How the Conversion Works

PEM → DER: The tool strips the -----BEGIN-----/-----END----- header lines, concatenates the remaining Base64 lines, and Base64-decodes the result to produce the raw binary DER bytes.

DER → PEM: The binary bytes are Base64-encoded in 64-character (or 76-character) lines, then wrapped with the appropriate -----BEGIN [TYPE]----- and -----END [TYPE]----- headers derived from the detected or user-specified data type.

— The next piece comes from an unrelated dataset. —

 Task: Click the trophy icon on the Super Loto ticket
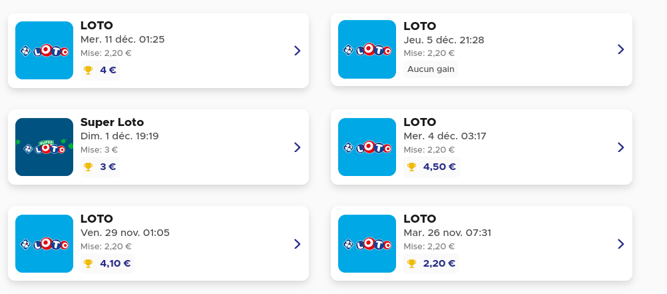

Supported Input Modes for DER

Because DER is binary, the tool supports three ways to provide DER input without uploading a file:

  • Hex Text — paste the bytes as a continuous, colon-separated, or space-separated hex string (e.g., 3082034b 30820233 ...).
  • Base64 (no headers) — paste the raw Base64 of the DER bytes without any PEM -----BEGIN----- wrapper.
  • File Upload — upload a binary .der, .cer, or .key file directly.

Certificate Chain Support

PEM files often contain multiple concatenated blocks — a full certificate chain including leaf, intermediate, and root CA certificates. The converter automatically detects multiple -----BEGIN----- blocks and offers each one as a separate downloadable DER file.

OpenSSL Equivalent Command

For power users, the tool always displays the equivalent openssl CLI command for the current conversion. For example, to convert a PEM certificate to DER:

openssl x509 -in cert.pem -outform DER -out cert.der

And to reverse (DER to PEM):

openssl x509 -in cert.der -inform DER -out cert.pem

Privacy & Security

All conversion logic runs entirely in your browser. No certificate data, private key material, or file content is sent to any server. It is safe to use with production certificates, sensitive keys, and internal infrastructure assets.

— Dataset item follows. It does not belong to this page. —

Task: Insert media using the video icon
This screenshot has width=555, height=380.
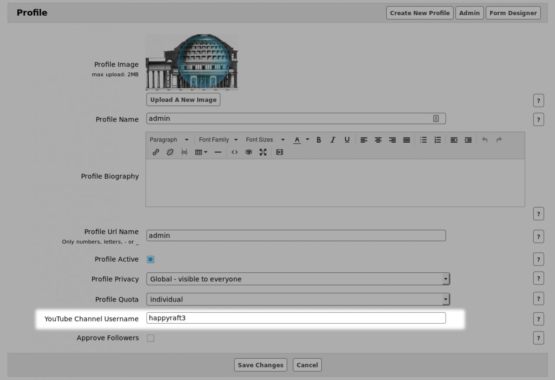Action: [x=279, y=152]

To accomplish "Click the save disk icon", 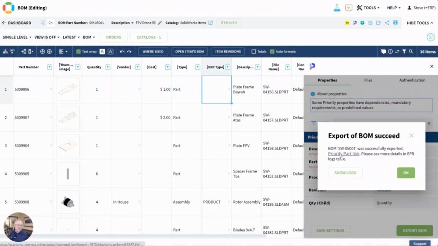I will [395, 23].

Frequently Asked Questions

Is the PEM ↔ DER Converter free?

Yes, PEM ↔ DER Converter is totally free :)

Can I use the PEM ↔ DER Converter offline?

Yes, you can install the webapp as PWA.

Is it safe to use PEM ↔ DER Converter?

Yes, any data related to PEM ↔ DER Converter only stored in your browser (if storage required). You can simply clear browser cache to clear all the stored data. We do not store any data on server.

What is the difference between PEM and DER formats?

PEM (Privacy Enhanced Mail) is a Base64-encoded, human-readable ASCII text format wrapped in -----BEGIN ...-----/-----END ...----- headers. DER (Distinguished Encoding Rules) is a compact binary encoding of the same ASN.1 data — machine-readable but not human-readable. Both carry identical cryptographic information; only the serialization differs.

How does the PEM ↔ DER Converter work?

For PEM → DER the tool strips the header/footer lines, removes whitespace, and Base64-decodes the body to produce raw binary bytes. For DER → PEM it Base64-encodes the binary (or hex/Base64 input) in 64-character lines and wraps the result with the appropriate BEGIN/END header. All processing runs entirely in your browser — no data is sent to any server.

Which file types and data types are supported?

The converter supports X.509 certificates (.pem, .crt, .cer, .der), RSA/EC/DSA private and public keys (.key, .p8), certificate signing requests (.csr), and certificate revocation lists (.crl). File extensions accepted for upload include .pem, .crt, .cer, .der, .key, .csr, and .p8.

How can I provide DER input when I don't have a binary file?

Switch to the Hex tab and paste the DER bytes as a continuous or colon/space-separated hex string (e.g., 3082034b…). You can also switch to the Base64 tab and paste the raw Base64 without any PEM headers. The tool will decode the bytes and convert them to PEM.

Is my certificate or private key kept private?

Yes — all conversion logic runs locally in your browser using the Web Crypto API and node-forge. No certificate data, key material, or file content is ever transmitted to a server.

What does the OpenSSL command reference show?

Below the output area the tool displays the equivalent openssl CLI command for the current conversion (e.g., openssl x509 -in cert.pem -outform DER -out cert.der). You can copy it directly to reproduce the conversion in a terminal.